If we want to find all the people Alice is connected to and how she is connected to them, we can use the following path query:

PATHS START ?x = :Alice END ?y VIA ?p

We specify a start node for the path query, but the end node is unrestricted. All paths starting from Alice will be returned. Note that we use the shortcut VIA ?p instead of a graph pattern to match each edge in the path. This is a syntactic sugar for VIA { ?s ?p ?e }. Similarly we could use a predicate, e.g. VIA :knows or a property path expression, e.g. VIA :knows | :worksWith.

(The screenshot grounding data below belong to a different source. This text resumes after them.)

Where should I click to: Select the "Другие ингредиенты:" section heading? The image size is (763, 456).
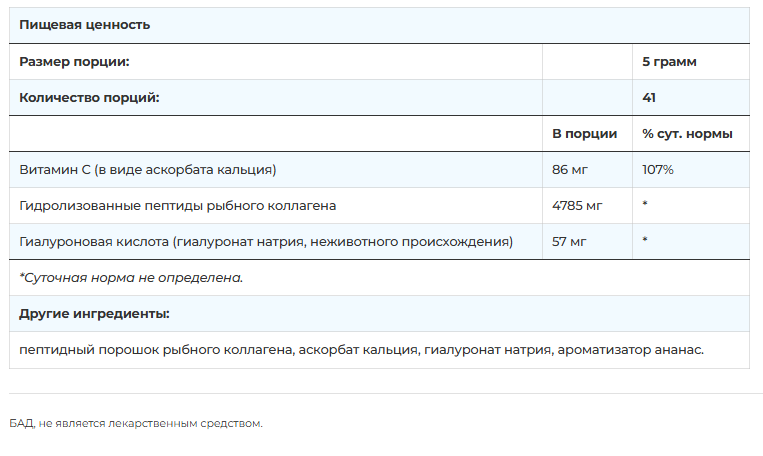pyautogui.click(x=94, y=313)
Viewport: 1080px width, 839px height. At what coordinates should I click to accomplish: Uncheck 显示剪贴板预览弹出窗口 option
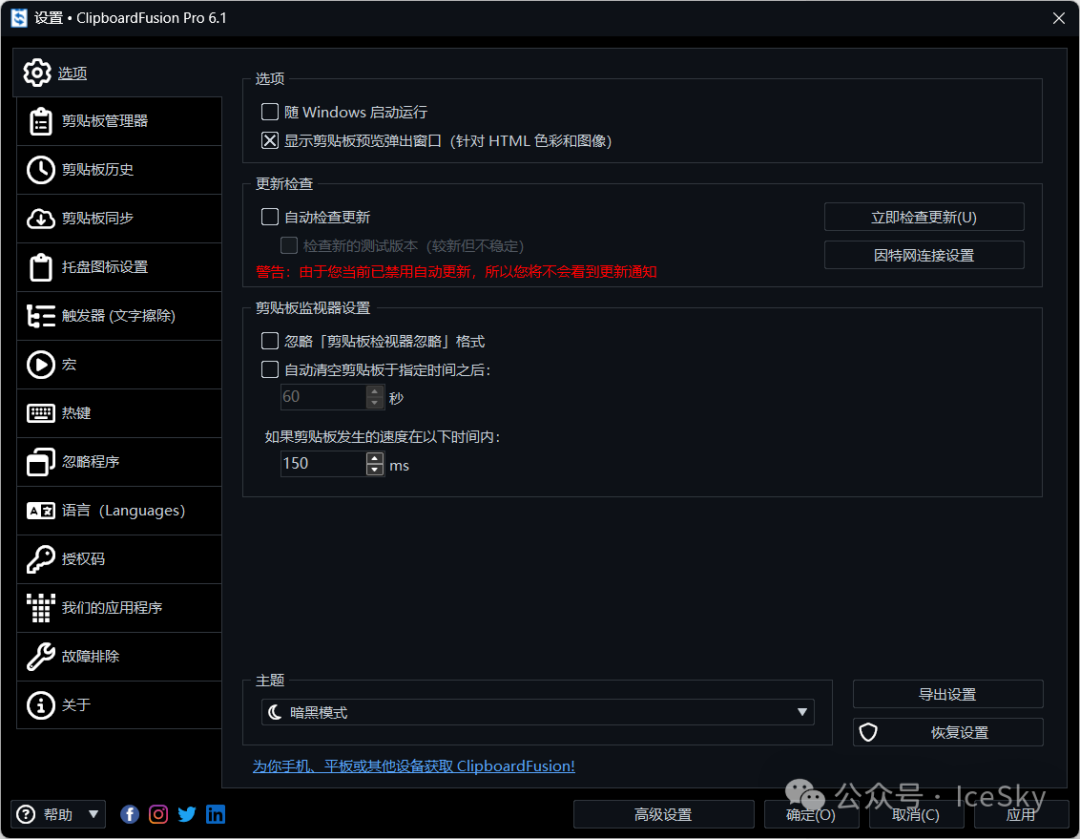coord(270,141)
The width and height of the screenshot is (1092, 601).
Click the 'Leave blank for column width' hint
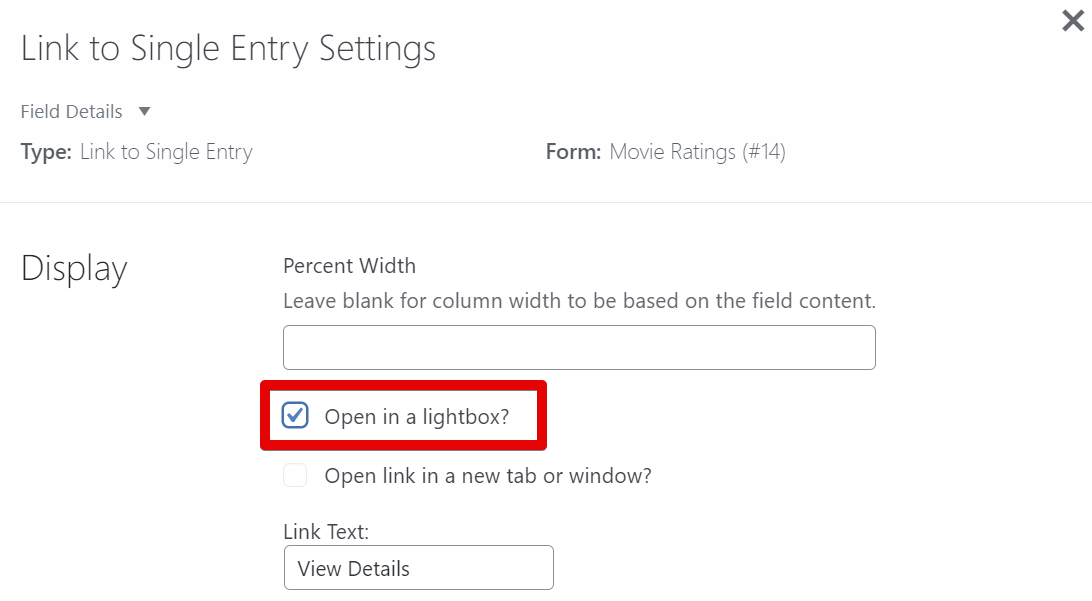point(579,300)
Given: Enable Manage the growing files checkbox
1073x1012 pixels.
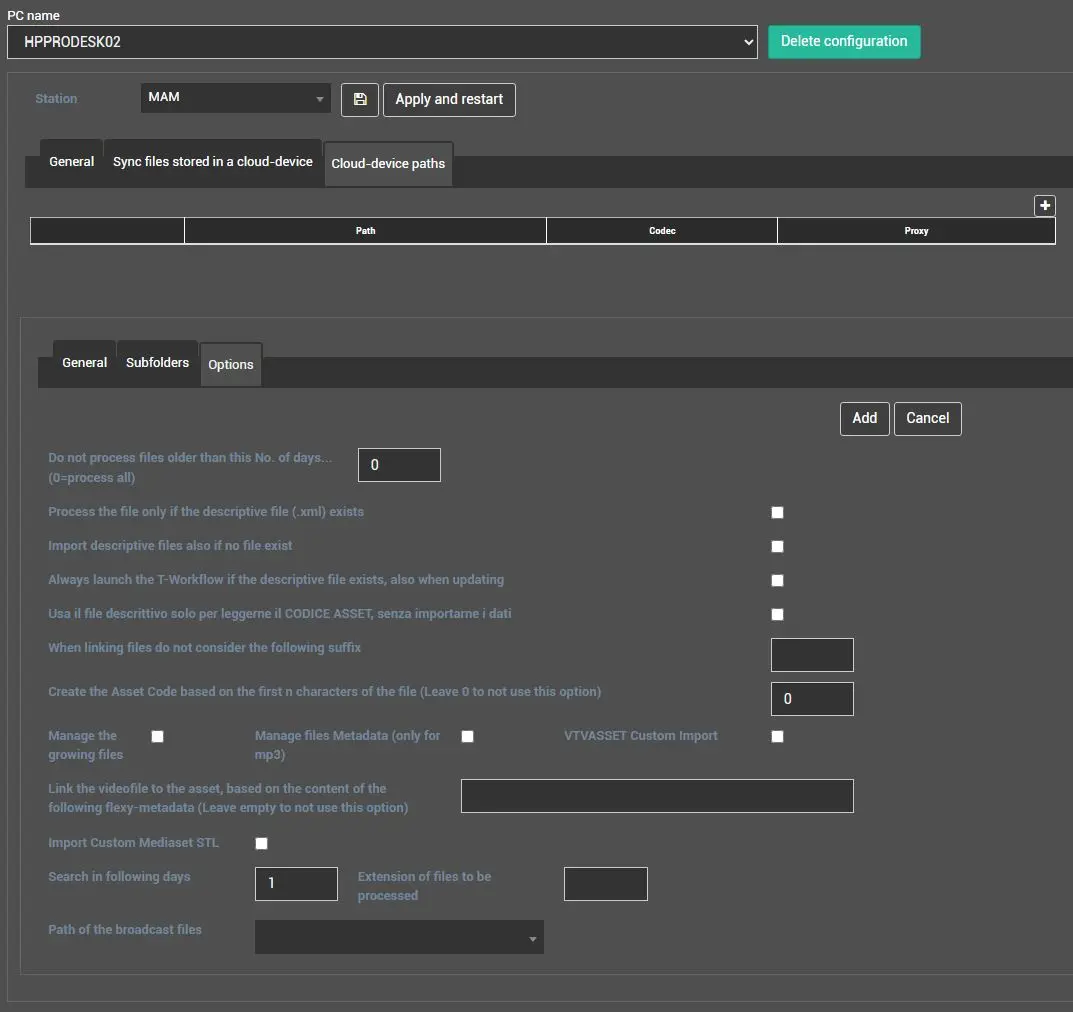Looking at the screenshot, I should 157,737.
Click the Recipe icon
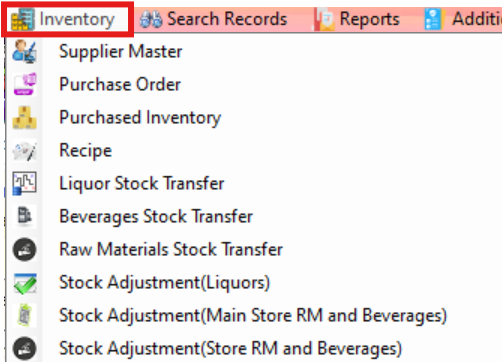The height and width of the screenshot is (362, 502). (24, 150)
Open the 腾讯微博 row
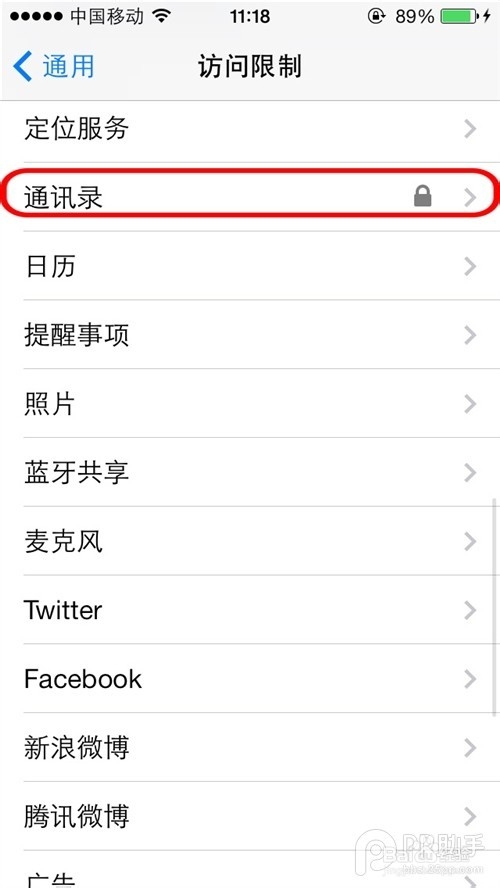 (250, 816)
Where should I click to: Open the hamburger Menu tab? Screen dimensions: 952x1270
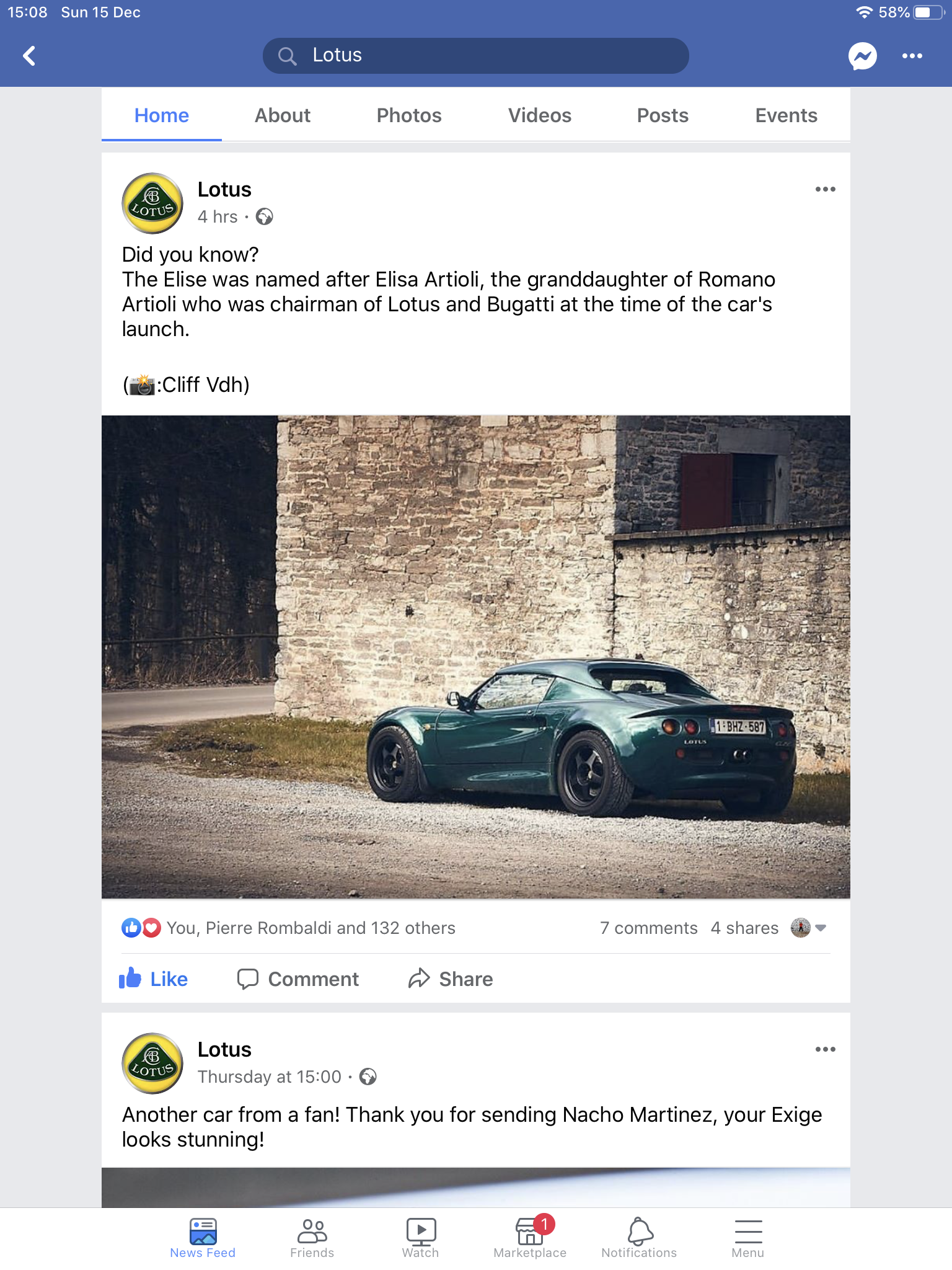point(748,1238)
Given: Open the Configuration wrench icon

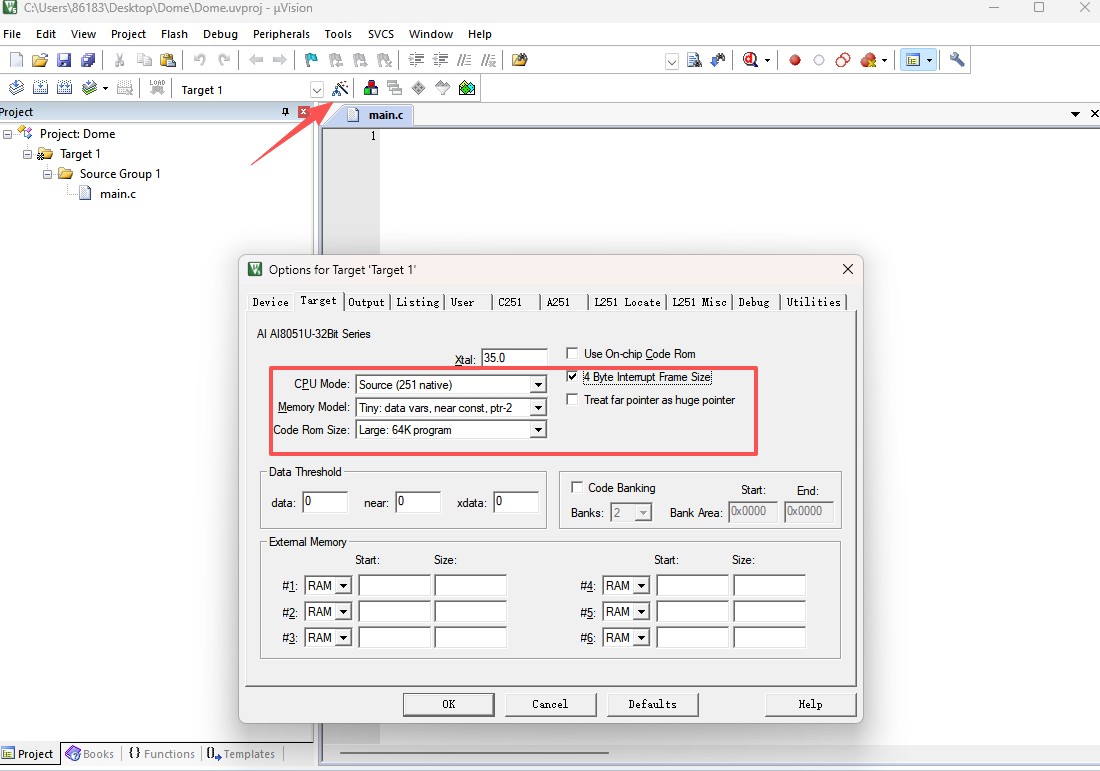Looking at the screenshot, I should pos(957,60).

This query is effectively equivalent to the SPARQL property path :Alice :knows+ ?y, but the results will include the nodes in the path(s). The path query results are printed in a tabular format by default:

+----------+------------+----------+
|    x     |     p      |    y     |
+----------+------------+----------+
| :Alice   | :knows     | :Bob     |
|          |            |          |
| :Alice   | :knows     | :Bob     |
| :Bob     | :knows     | :David   |
|          |            |          |
| :Alice   | :knows     | :Bob     |
| :Bob     | :worksWith | :Charlie |
|          |            |          |
| :Alice   | :knows     | :Bob     |
| :Bob     | :worksWith | :Charlie |
| :Charlie | :parentOf  | :Eve     |
+----------+------------+----------+

Query returned 4 paths in 00:00:00.055

Each row of the result table shows one edge, and adjacent edges on a path are printed on subsequent rows of the table. Multiple paths in the results are separated by an empty row. We can change the output format to text, which serializes the results in a property graph-like syntax:

$ stardog query -f text exampleDB "PATHS START ?x = :Alice END ?y VIA ?p"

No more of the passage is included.